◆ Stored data
++++++++++

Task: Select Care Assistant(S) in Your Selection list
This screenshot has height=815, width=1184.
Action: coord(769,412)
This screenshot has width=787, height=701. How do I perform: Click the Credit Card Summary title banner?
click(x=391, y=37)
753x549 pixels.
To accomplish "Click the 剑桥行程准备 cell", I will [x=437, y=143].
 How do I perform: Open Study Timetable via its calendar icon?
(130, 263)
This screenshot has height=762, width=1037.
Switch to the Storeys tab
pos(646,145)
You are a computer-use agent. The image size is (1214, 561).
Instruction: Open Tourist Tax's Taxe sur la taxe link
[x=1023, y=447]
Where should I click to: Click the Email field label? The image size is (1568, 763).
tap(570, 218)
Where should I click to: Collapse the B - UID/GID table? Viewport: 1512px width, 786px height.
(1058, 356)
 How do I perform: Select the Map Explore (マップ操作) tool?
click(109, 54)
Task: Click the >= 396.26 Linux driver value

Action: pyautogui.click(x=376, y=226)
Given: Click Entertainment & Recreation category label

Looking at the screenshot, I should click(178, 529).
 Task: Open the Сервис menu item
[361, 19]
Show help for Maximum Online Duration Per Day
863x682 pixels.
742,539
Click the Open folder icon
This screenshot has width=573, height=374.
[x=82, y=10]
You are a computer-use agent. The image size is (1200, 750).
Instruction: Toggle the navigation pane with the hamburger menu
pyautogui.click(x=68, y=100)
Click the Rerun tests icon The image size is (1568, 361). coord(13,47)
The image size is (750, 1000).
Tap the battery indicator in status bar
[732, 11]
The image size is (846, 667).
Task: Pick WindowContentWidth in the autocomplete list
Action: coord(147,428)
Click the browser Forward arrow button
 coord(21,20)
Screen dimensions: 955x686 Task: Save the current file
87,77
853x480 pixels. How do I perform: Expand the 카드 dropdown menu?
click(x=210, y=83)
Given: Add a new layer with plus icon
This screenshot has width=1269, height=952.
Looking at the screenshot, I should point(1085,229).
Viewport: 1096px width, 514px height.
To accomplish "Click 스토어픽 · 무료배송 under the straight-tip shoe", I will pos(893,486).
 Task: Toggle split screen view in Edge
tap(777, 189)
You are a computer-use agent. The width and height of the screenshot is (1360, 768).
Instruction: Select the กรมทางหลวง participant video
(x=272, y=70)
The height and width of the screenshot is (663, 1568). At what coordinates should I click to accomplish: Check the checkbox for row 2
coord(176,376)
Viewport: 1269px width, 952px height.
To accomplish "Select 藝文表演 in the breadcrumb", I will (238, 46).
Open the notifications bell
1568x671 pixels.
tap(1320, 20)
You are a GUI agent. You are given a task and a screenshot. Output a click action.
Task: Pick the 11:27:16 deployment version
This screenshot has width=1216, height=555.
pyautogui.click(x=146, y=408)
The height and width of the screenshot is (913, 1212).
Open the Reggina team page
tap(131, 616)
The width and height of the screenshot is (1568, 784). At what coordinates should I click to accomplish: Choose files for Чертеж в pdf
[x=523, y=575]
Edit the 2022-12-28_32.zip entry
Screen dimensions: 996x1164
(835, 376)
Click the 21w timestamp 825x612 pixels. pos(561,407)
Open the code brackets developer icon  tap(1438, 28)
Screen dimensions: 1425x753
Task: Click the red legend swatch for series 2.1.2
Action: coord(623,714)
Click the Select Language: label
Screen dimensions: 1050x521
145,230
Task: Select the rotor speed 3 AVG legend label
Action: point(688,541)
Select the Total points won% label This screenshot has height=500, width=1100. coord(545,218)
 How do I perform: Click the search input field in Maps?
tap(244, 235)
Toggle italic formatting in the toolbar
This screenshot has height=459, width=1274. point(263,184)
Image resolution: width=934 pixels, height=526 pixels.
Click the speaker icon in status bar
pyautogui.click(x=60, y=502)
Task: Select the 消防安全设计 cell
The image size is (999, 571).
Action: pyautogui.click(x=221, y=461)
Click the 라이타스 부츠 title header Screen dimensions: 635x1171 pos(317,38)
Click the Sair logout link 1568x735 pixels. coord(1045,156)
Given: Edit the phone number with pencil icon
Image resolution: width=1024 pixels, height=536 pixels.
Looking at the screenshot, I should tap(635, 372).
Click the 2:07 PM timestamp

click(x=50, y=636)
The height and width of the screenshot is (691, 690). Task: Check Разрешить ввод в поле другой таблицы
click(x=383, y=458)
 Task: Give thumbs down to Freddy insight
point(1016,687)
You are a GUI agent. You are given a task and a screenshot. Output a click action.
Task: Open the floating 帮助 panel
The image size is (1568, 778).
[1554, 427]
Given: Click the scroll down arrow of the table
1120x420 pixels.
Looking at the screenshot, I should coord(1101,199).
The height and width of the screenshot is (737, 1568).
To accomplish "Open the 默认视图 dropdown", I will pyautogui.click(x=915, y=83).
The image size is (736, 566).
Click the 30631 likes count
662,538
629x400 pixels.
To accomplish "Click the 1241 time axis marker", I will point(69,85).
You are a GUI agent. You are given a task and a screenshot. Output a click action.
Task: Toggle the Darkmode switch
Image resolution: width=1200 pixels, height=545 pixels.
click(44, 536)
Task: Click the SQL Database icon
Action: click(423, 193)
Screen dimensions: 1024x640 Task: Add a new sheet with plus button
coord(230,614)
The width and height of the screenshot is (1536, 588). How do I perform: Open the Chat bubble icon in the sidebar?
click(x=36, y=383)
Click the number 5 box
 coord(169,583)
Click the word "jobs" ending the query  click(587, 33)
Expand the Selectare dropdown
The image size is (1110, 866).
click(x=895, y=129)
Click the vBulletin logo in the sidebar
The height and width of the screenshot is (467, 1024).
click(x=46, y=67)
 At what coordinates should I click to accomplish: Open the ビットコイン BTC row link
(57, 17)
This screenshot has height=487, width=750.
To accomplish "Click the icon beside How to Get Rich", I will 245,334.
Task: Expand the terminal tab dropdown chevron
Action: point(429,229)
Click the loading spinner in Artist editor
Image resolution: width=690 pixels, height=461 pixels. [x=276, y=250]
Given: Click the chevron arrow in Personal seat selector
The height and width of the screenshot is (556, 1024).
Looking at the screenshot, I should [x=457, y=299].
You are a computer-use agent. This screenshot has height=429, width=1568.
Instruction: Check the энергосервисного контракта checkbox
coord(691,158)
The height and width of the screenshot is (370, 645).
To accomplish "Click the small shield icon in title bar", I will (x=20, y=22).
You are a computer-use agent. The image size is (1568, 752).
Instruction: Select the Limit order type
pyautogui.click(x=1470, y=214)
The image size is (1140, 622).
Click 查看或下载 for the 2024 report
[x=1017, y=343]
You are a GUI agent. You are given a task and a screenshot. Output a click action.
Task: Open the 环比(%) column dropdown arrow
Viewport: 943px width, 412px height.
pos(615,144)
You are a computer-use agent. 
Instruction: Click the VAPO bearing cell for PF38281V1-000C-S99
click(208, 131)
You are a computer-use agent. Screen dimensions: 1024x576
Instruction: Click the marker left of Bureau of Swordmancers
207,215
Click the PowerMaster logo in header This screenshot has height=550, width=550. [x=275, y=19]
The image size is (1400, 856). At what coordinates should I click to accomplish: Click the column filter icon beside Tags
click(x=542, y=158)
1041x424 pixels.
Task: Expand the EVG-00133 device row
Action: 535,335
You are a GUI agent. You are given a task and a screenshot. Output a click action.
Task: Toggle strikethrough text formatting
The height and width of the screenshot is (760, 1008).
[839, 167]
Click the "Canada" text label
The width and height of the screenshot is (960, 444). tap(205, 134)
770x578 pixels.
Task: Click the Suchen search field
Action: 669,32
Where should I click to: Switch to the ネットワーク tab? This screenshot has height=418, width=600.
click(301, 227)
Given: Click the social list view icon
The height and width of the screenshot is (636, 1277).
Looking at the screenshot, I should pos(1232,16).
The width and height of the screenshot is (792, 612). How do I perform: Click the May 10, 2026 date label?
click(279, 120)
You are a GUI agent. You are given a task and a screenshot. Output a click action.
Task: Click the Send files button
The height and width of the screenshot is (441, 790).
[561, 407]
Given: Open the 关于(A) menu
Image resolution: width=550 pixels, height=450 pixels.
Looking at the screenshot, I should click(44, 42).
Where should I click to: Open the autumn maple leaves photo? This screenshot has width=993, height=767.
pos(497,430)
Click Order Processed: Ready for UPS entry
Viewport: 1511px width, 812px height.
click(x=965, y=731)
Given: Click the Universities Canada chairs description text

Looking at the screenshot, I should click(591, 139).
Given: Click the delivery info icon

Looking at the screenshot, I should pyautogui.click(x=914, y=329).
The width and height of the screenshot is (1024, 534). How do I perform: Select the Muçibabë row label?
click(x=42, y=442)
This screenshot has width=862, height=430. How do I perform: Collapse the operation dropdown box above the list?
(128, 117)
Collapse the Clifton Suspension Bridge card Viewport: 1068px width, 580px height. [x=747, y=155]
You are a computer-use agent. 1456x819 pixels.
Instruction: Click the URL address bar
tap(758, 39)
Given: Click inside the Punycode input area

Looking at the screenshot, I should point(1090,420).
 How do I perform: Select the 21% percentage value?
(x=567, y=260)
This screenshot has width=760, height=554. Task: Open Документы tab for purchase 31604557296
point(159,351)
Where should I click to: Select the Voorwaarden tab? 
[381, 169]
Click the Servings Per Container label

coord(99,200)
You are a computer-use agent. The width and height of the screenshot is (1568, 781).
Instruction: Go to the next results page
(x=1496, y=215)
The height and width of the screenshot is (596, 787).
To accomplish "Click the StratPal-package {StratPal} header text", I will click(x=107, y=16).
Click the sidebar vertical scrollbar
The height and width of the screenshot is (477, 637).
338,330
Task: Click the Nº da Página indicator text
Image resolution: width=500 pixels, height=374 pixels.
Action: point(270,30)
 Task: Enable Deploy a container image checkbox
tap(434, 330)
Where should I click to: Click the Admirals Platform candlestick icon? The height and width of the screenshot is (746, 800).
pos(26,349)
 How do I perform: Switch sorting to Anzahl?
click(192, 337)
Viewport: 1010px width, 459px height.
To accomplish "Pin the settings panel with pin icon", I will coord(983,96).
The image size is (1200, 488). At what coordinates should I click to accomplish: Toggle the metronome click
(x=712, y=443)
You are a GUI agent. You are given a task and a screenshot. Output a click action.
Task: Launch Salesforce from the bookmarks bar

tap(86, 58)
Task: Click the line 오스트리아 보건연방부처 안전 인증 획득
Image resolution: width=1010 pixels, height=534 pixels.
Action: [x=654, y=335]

++++++++++

◆ Exercise goal
All lines from the one with "Task: Click the line 오스트리아 보건연방부처 안전 인증 획득" to the end of the entries above are to be written out exactly, the first and last included.

◆ Reply to the task
Task: Click the line 오스트리아 보건연방부처 안전 인증 획득
Image resolution: width=1010 pixels, height=534 pixels.
Action: [x=654, y=335]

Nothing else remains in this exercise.